_What you have to do_
Render the listing below as a numbered list, skipping any blank lines and omitting the pictures.

· · ·

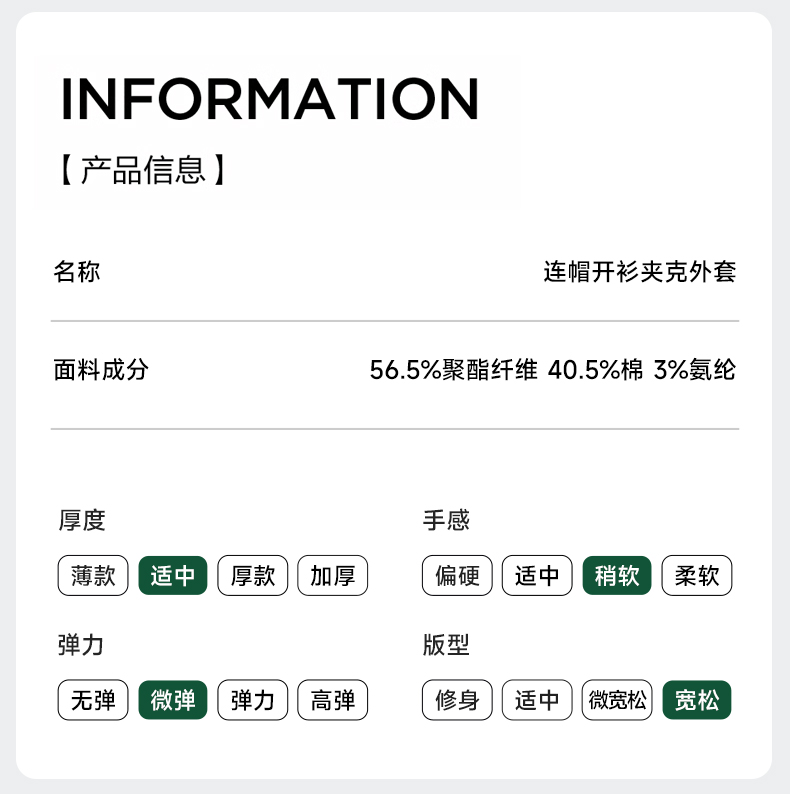Pick the 加厚 thickness option
The width and height of the screenshot is (790, 794).
(x=333, y=576)
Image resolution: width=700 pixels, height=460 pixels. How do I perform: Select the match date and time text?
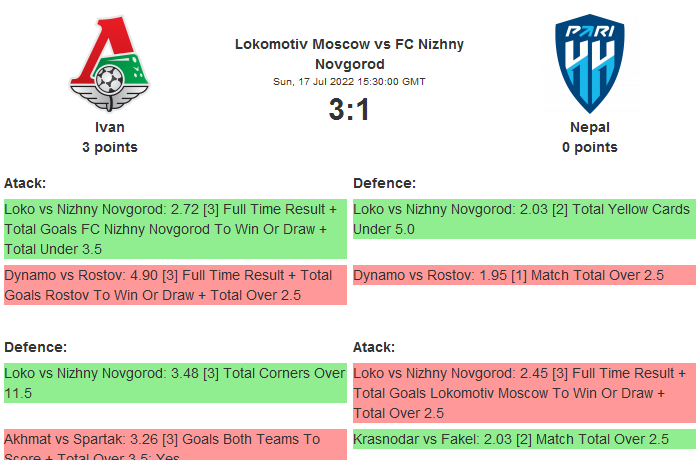pos(349,81)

· · ·

_Response to the exercise_
1. Pick the 加厚 thickness option
2. The width and height of the screenshot is (790, 794).
3. (x=333, y=576)
4. Image resolution: width=700 pixels, height=460 pixels. How do I perform: Select the match date and time text?
5. pos(349,81)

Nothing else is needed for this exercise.